An experiment was once performed on a top piper by hooking him to a heart rate monitor at a major competition. As his tune approached, his pulse rose slightly, and lifted again when he started playing, only to level off as he started to deliver a fine performance. Then he made a finger fumble, and the heart rate monitor’s needle jumped off the scale. The stress we face can be damaging and counter-productive.

The fit piper has a better chance of overcoming it. Studies show that vigorous weight training and exercise have remarkable benefits for people even in their 70s and 80s. Muscle strength, grip, balance and walking are all improved for these advanced ages. Nolan Ryan threw fastballs over 90mph well into his 40s. He was one of the first baseball players to embrace a vigorous training program. Was his speed at that age an accident? I for one don’t think so.

Will any of this stave off repetitive use syndrome? I don’t know. Ask a specialist. Will it fend off arthritis? Don’t know. My mother had severe arthritis in her back and hands. So far, I don’t, although my feet are a mess from all the pounding over the years. Will you avoid the terrible hand problems that afflicted Bob Hardie and Archie Cairns? Don’t know. I do know, however, that you will feel better, stronger and more energetic about your playing if you do something to help your body.

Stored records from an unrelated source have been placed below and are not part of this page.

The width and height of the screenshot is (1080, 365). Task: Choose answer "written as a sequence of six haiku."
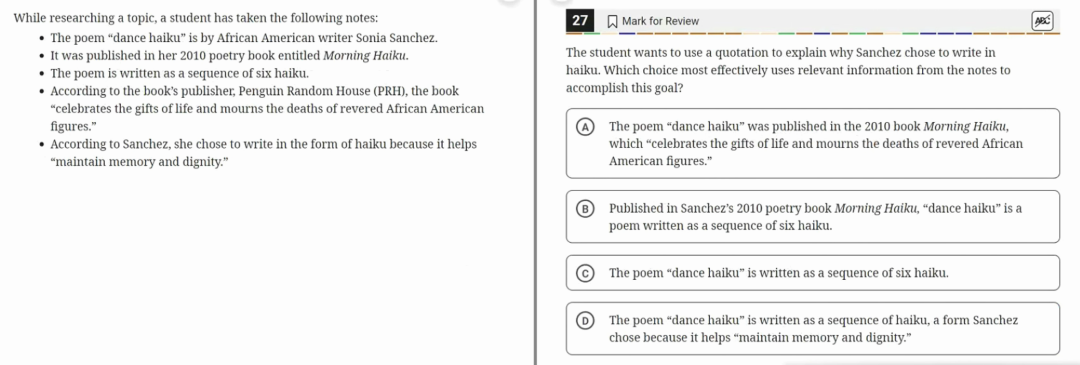[813, 273]
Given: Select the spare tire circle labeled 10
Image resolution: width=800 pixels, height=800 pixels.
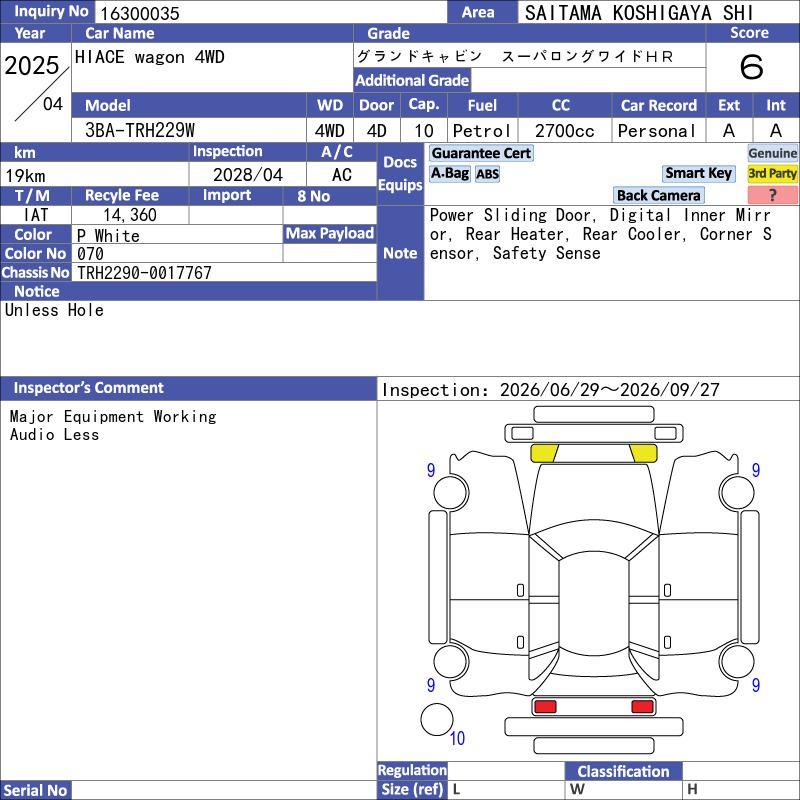Looking at the screenshot, I should [x=437, y=719].
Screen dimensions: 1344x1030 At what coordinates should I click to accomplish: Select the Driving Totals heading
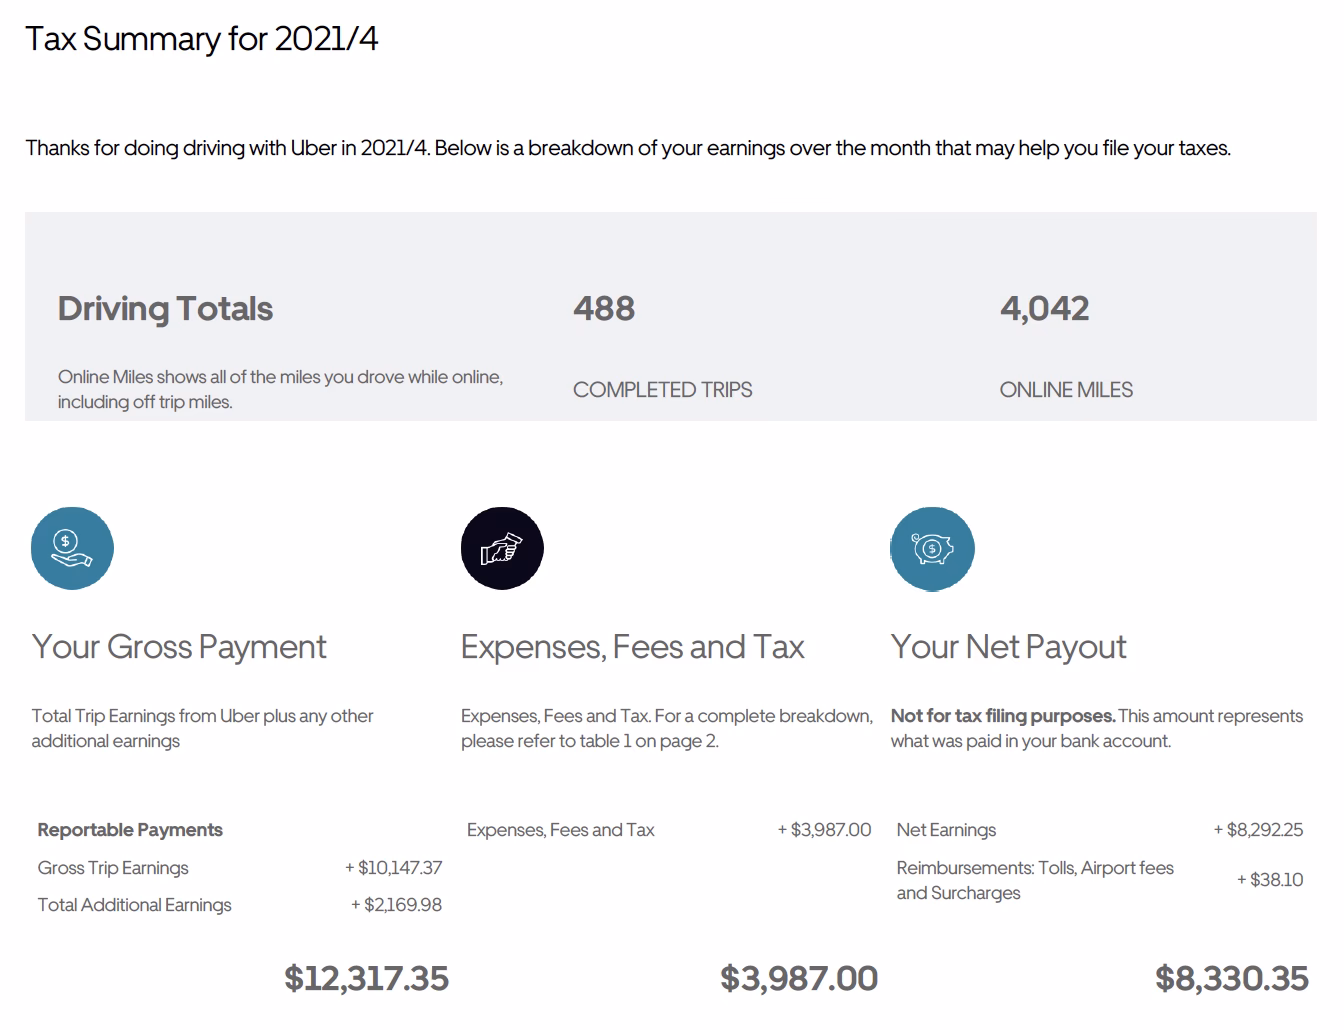click(165, 309)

Here’s a bonus: striding on the Stairmaster for 40 minutes at your target heart rate is a perfect opportunity to learn the set tunes, or that new medley either with the music on the book stand provided, or with a portable cassette player. And, it’s different training for the rigours of competition, as your forehead spurts fountains of sweat, and your breath is coming in gulps and gasps, test your concentration. Can you still think through the music when all you want to do is give up and get off the thing that’s causing you so much discomfort? Do that several times a week and see how much easier it is to perform in a competition when the stress is not that much different.

Unfortunately, your five times a week trips to the gym are unlikely to make you a better piper intrinsically. But you almost certainly will deliver more performances closer to your best possible as a result.

You will still have to do the hard graft in the practice room, which, added to your new regimen of hiking to the gym, may make you less than popular. But, what the hell, it’s the music that will sustain you into your dotage.

Serious pipers know their careers generate the daily bread, while the real warp and woof in their lives, the stuff that hums at their centre, and will as long as they live, is the music of the Highland bagpipe.

Do something to play it well for much longer. It’s worth it.

Bill Livingstone is one of the greatest competitive pipers of all time. He is the only person ever to have taken a band to a World Pipe Band Championship and to win a Clasp at The Northern Meeting. A lawyer by profession, he lives in Whitby, Ontario. His next collection of music is due out in the spring.